When talking about angles, not temp., which is correct in SI world? I can't find a set rule. I know what I am used to seeing though. If it is option 1, then it is different then[sic] other units, where a space is put between number and unit designation (13 MHz). Hobie 00:29, 2004 Sep 27 (UTC)

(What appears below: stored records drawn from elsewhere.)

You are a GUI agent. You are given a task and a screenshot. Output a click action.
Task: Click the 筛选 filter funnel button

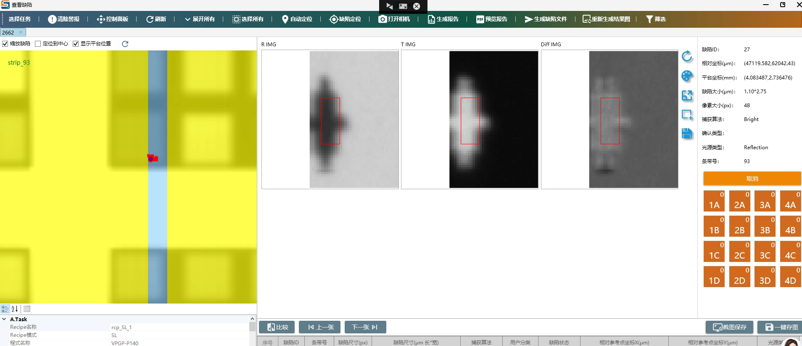pos(655,19)
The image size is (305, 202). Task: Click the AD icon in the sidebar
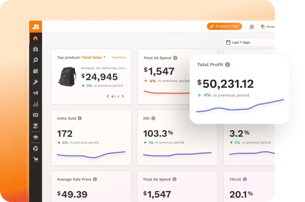(35, 115)
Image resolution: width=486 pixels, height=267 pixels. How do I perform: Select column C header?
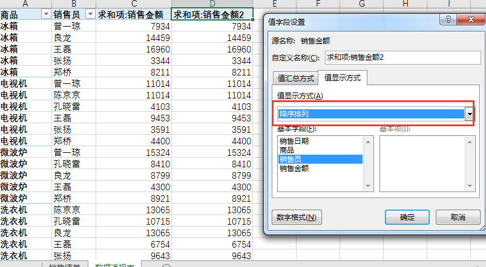(x=133, y=4)
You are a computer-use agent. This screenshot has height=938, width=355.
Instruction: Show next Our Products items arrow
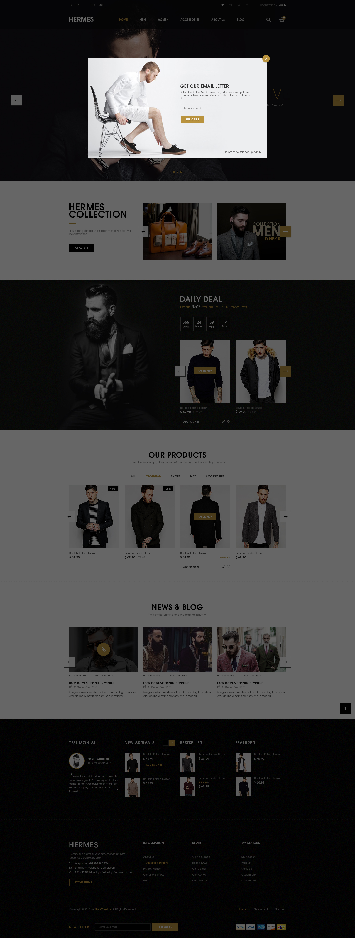click(285, 516)
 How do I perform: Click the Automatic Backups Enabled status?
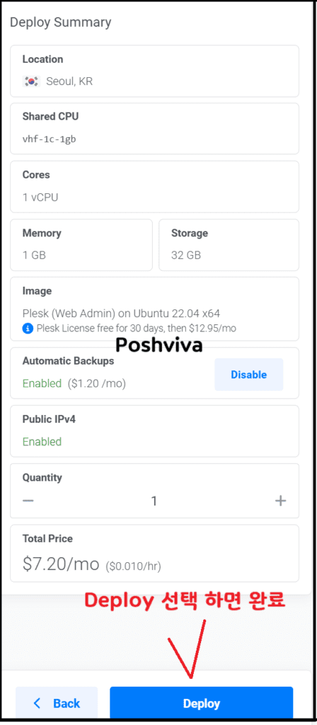(42, 383)
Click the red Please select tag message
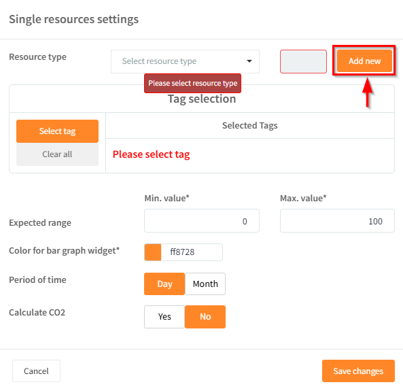Viewport: 403px width, 391px height. pyautogui.click(x=152, y=154)
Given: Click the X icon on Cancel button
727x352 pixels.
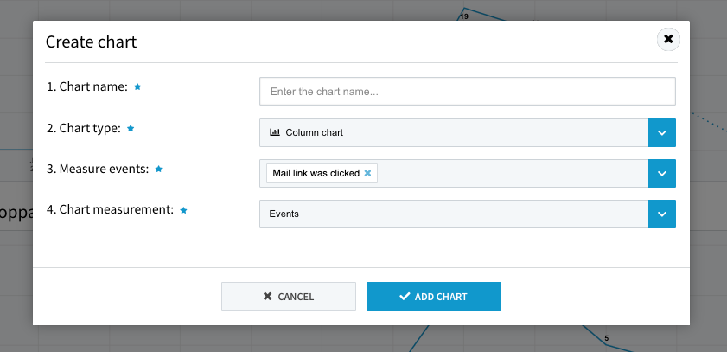Looking at the screenshot, I should (x=267, y=297).
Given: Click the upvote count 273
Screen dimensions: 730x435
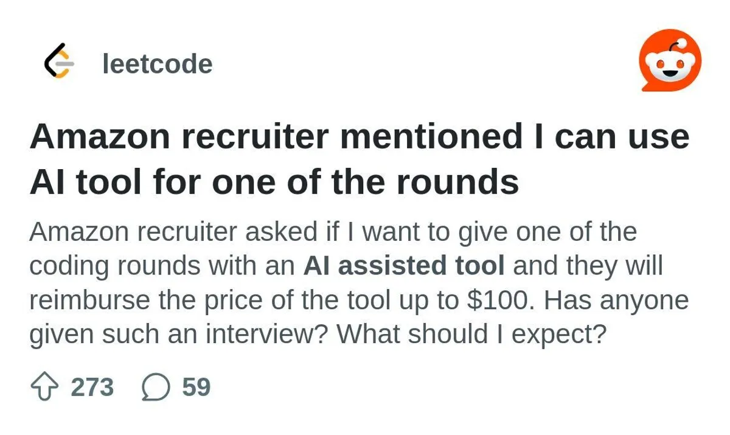Looking at the screenshot, I should pos(92,388).
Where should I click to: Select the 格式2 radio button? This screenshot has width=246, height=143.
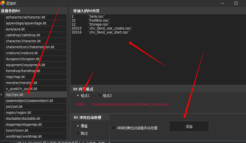pos(100,96)
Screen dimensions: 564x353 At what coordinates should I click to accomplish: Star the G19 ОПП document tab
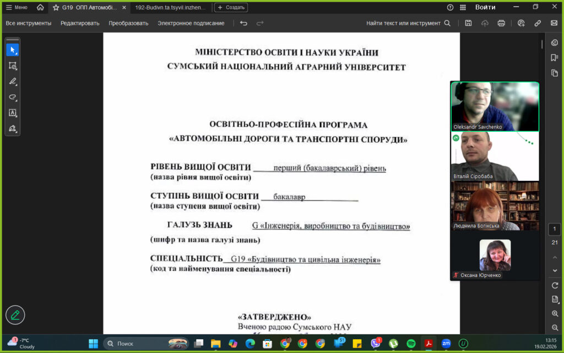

The signs for degrees, minutes and seconds are exceptions, taking no space: 0°0′0″. The international standard for this is in ISO-31, I think, but I don't have a copy here. As for degrees Celsius, style guides differ as to whether there is a space or not. The Canadian standard is 0°C, but NIST in the States uses 0 °C. I forget what ISO-31 has to say on the subject.--Indefatigable 14:14, 28 Sep 2004 (UTC)
As has been said, the default is to use a space between value and unit symbol with the exceptions of angular degrees, angular minutes and angular seconds. This is also mentioned in the FAQ for the the[sic] newsgroup misc.metric-system http://www.cs.uu.nl/wais/html/na-dir/metric-system-faq.html There is no exception for temperature. The symbol is "°C" and that gets a space. You will see it used, as in "630 °C" on the official SI website. http://www1.bipm.org/en/si/history-si/temp_scales/its-90.html It is not an official SI matter, it may be in ISO 31 as suggested. Bobblewik  (talk) 17:49, 30 Sep 2004 (UTC)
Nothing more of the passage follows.